Said Nursi (1876 –1960), the most influential Islamic scholar in modern Turkish history, is the inspiration behind the hugely popular Nur movement (Nurculuk). Guided by his masterwork, the Risale-i Nur, Nursi's followers shun political ambition, focusing instead on a revival of personal faith through study, self-reform and service of others. Nursi lived through the upheavals that led to the establishment of a vigorously secular Turkish republic in place of the dismembered Ottoman caliphate. Nursi was educated through the medrese system in the traditional Islamic disciplines but also mastered modern Western philosophical and scientific ideas in order to address the challenges Muslims face now. In some ways the Risale-i Nur functions as an interpretation of the Qurʾan for the contemporary world; millions within and outside Turkey have found solace in that interpretation.

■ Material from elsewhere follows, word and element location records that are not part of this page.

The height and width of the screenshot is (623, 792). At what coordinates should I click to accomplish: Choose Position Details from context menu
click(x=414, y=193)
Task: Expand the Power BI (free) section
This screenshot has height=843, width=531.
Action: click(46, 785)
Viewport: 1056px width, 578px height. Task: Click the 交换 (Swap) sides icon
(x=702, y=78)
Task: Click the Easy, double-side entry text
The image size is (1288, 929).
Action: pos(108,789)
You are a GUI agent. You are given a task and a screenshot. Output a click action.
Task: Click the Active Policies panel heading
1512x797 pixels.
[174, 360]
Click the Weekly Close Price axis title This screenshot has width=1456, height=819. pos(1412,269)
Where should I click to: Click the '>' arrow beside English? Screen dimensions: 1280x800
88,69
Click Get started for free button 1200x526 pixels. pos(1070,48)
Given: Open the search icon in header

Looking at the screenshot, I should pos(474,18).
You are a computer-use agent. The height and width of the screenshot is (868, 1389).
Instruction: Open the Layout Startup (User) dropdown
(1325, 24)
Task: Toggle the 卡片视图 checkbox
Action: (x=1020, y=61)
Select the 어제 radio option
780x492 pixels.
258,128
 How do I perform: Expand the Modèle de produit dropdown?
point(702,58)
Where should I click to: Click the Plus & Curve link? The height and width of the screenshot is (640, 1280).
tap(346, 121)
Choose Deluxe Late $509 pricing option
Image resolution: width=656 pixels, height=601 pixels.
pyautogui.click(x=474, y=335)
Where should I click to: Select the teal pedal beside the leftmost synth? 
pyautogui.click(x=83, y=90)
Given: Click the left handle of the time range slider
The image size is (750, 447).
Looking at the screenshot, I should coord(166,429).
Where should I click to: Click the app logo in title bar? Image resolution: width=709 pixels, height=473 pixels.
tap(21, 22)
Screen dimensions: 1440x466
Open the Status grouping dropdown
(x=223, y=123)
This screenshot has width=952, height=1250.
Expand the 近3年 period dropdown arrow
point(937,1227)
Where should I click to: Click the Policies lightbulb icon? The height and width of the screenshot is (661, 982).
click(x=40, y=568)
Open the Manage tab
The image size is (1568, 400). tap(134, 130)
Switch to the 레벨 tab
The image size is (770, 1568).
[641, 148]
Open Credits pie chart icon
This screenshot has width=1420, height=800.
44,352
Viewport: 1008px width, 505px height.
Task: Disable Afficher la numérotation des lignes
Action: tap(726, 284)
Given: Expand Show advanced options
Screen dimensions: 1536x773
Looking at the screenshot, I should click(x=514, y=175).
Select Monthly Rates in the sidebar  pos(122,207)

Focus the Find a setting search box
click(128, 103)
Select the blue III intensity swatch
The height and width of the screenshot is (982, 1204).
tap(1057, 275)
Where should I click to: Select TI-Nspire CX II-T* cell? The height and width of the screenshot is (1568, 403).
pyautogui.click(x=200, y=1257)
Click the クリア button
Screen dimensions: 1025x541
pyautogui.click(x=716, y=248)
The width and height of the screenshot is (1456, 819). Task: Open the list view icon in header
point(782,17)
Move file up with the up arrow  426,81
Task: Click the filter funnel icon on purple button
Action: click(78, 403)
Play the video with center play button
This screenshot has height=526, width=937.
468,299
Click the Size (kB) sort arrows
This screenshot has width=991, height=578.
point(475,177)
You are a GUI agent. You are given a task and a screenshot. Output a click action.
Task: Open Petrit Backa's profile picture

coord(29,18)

The first part of this book recounts the major phases in Nursi's life, locating his prolific literary output through long years of incarceration and exile. Part 2 explains the structure and principal themes of the Risale-i Nur, especially the proper role of human selfhood. Part 3 discusses the cultural-political dimensions of Nursi's ideas about nationhood, constitutional government, plurality and diversity, the jihad of heart and conscience, and the need to avoid violence and sedition. The conclusion reviews the legacy of Nursi's work and its continuing impact.
Said Nursi was published in 2009.
Colin Turner is Lecturer in Islamic Studies and Persian at the Institute for Middle Eastern and Islamic Studies, University of Durham. His most recent publications are: Islam (2005); Shi'ism: Critical Concepts in Islamic Studies (co-edited with Paul Luft, 2007); Challenging Islamic Fundamentalism: The Three Principles of Mulla Sadra (2008).
Hasan Horkuc, Research Fellow in the School of Government and International Affairs, University of Durham, is the author of the doctoral dissertation: 'Said Nursi's Ideal for Human Society: Moral and Social Reform in the Risale-i Nur' (Durham, 2004).